記述問題 1 >> Trusted Extensions の提供文書のうち、「第 1 章 Solaris Trusted」で始まり「この章の内容は次のとおりです。」に至るまでの部分を、一字一句変えずに出力してください。
記述問題 2 >> Trusted Extensions の提供文書で「ラベルは、データへのアクセスを制御し」で始まる段落を、主要な事実を残したまま箇条書きに書き直してください。
記述問題 3 >> Trusted Extensions のラベルを解説した提供文書を、最後の文の直後から書き継いでください。

Solaris Trusted Extensions 開発ガイド

第 1 章 Solaris Trusted Extensions API とセキュリティーポリシー

SolarisTM Trusted Extensions ソフトウェア (Trusted Extensions) には、ラベルにアクセスしてその処理を行うアプリケーションの作成を可能にする、アプリケーションプログラミングインタフェース (API) が用意されています。この章では、その API の機能とTrusted Extensions セキュリティーポリシーの概要について説明します。

Trusted Extensions で使用する用語の定義については、『Solaris Trusted Extensions ユーザーズガイド』の用語集を参照してください。

Solaris オペレーティングシステム (Solaris OS) で Trusted Extensions API を使用する方法の例は、Solaris ソースコードを参照してください。OpenSolaris の Web サイト の左のナビゲーションバーにある「Source Browser」をクリックします。Source Browser を使用して Solaris のソースコードを検索します。

この章の内容は次のとおりです。

ラベルについて

Solaris Trusted Extensions ソフトウェアは、Solaris OS のセキュリティー機能を拡張する一連のポリシーおよびサービスを提供します。この拡張機能によって、ラベルの関係に基づくアクセス制御が可能になります。

ラベルは、データへのアクセスを制御し、データの格付けを管理します。ラベルは、システムセキュリティーポリシーによって解釈される属性です。「システムセキュリティーポリシー」は、システムで処理される情報を保護するために、システムソフトウェアによって強制される一連の規則です。「セキュリティーポリシー」という用語は、ポリシーそのものを指す場合と、ポリシーの実装を指す場合があります。詳細は、「Trusted Extensions セキュリティーポリシー」を参照してください。

この節では、ラベルの型、範囲、構成要素、および関係の概要を説明します。

ラベルの型

Trusted Extensions ソフトウェアは、機密ラベルと認可上限ラベルの 2 つの型のラベルを定義します。「機密ラベル」 は、エンティティーのセキュリティーレベルを示し、一般に「ラベル」と呼ばれます。「認可上限ラベル」は、ラベル範囲の上限を定義し、一般に「認可上限」と呼ばれます。

提供データ >>

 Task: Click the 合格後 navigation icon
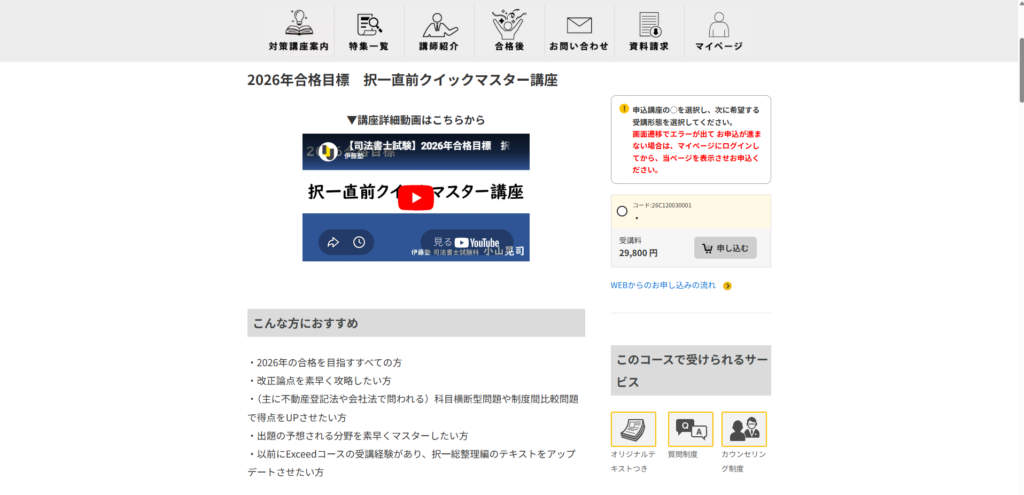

記述回答 1 >>
第 1 章 Solaris Trusted Extensions API とセキュリティーポリシー

SolarisTM Trusted Extensions ソフトウェア (Trusted Extensions) には、ラベルにアクセスしてその処理を行うアプリケーションの作成を可能にする、アプリケーションプログラミングインタフェース (API) が用意されています。この章では、その API の機能とTrusted Extensions セキュリティーポリシーの概要について説明します。

Trusted Extensions で使用する用語の定義については、『Solaris Trusted Extensions ユーザーズガイド』の用語集を参照してください。

Solaris オペレーティングシステム (Solaris OS) で Trusted Extensions API を使用する方法の例は、Solaris ソースコードを参照してください。OpenSolaris の Web サイト の左のナビゲーションバーにある「Source Browser」をクリックします。Source Browser を使用して Solaris のソースコードを検索します。

この章の内容は次のとおりです。

記述回答 2 >>
- ラベルはデータへのアクセスを制御し、データの格付けを管理する。
- ラベルは、システムセキュリティーポリシーによって解釈される属性である。
- システムセキュリティーポリシーとは、システムで処理される情報を保護するためにシステムソフトウェアが強制する一連の規則である。
- 「セキュリティーポリシー」という用語は、ポリシーそのものを指す場合と、その実装を指す場合がある。
- 詳細は「Trusted Extensions セキュリティーポリシー」を参照。

記述回答 3 >>
機密ラベル

Trusted Extensions ソフトウェアは、ゾーンを使用して、格付けされた情報をさまざまなレベルに収容します。各レベルは専用のゾーンに関連付けられ、ゾーンには機密ラベルが付けられます。機密ラベルは、ゾーンにおける情報の機密度を示し、ゾーン内のすべてのサブジェクトおよびオブジェクトに適用されます。ラベルには CONFIDENTIALSECRETTOP SECRET などがあります。「サブジェクト」は、プロセスなどの能動的なエンティティーであり、 情報をオブジェクト間で移動させたり、システムの状態を変化させます。「オブジェクト」はファイルやデバイスなどの受動的なエンティティーであり、データを収容したり、データを受け取ったりします。ゾーンで実行されるすべてのプロセス、またゾーンに含まれるすべてのファイルなどは、そのゾーンと同じ機密ラベルを持っています。すべてのプロセスおよびオブジェクトは、必須アクセス制御 (MAC) の決定に使用される機密ラベルを持ちます。デフォルトでは、機密ラベルはウィンドウシステムで表示されます。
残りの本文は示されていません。